There are lots of myths out there when it comes to HIV and AIDs.
In honour of World AIDs Day this December, we at LetsGetChecked want to set the record straight when it comes to HIV and AIDs.
HIV stands for Human Immunodeficiency Virus, it is the virus that causes AIDs, which stands for Acquired Immune Deficiency Syndrome.
Myths About HIV & AIDs
Here are some of the most common myths when it comes to HIV and AIDS:
- 1. You can get HIV from ordinary contact
- 2. You can prevent HIV infection by washing after sex
- 3. You can pick up HIV from objects or animals
- 4. You can prevent HIV infection by pulling out
- 5. The symptoms of HIV are hard to miss
- 6. You will definitely get HIV if you have sex with someone who has HIV
- 7. There is no risk of HIV if you are in a relationship
- 8. You can’t get HIV from using an old needle
- 9. If you get HIV, you will definitely get AIDs
Let’s set the record straight and give you the facts when it comes to HIV and AIDS.
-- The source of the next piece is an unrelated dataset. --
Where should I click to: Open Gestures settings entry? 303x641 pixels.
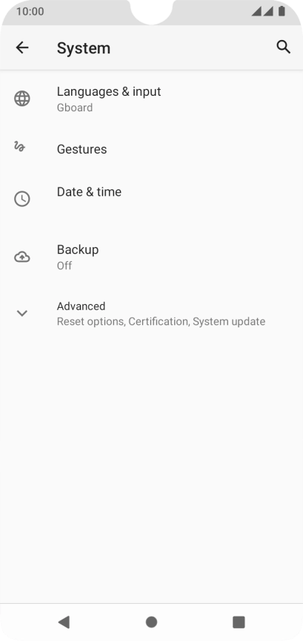[151, 149]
False. You cannot contract HIV via casual contact. Ordinary contact includes things like hugging, kissing and shaking hands. HIV infection occurs when infected bodily fluids are passed from an infected person via blood, semen, vaginal fluid, and breast milk.
False. You cannot prevent HIV infection by washing after sex. If infected bodily fluids have been exchanged, washing after sex will not prevent HIV infection. The only way to prevent HIV infection is the use of condoms (including female condoms) and a drug called PrEP (pre-exposure prophylaxis).
False. In the same way that you cannot pick up HIV via casual contact, you cannot pick up HIV from inanimate objects or animals. HIV infection does not live on toilets seats, kitchen tables, food or blankets. HIV does not spread through the air, water or insect bites.
False. You can not prevent HIV infection by pulling out before ejaculation during sex. Withdrawal before ejaculation could result in infection because pre-ejaculate may be infected with the virus.
True and false. Each individual’s experience with HIV is different. Some people will experience symptoms in the early stages of infection, others may not experience symptoms for up to 10 years after infection. (Learn more about the symptoms of HIV.)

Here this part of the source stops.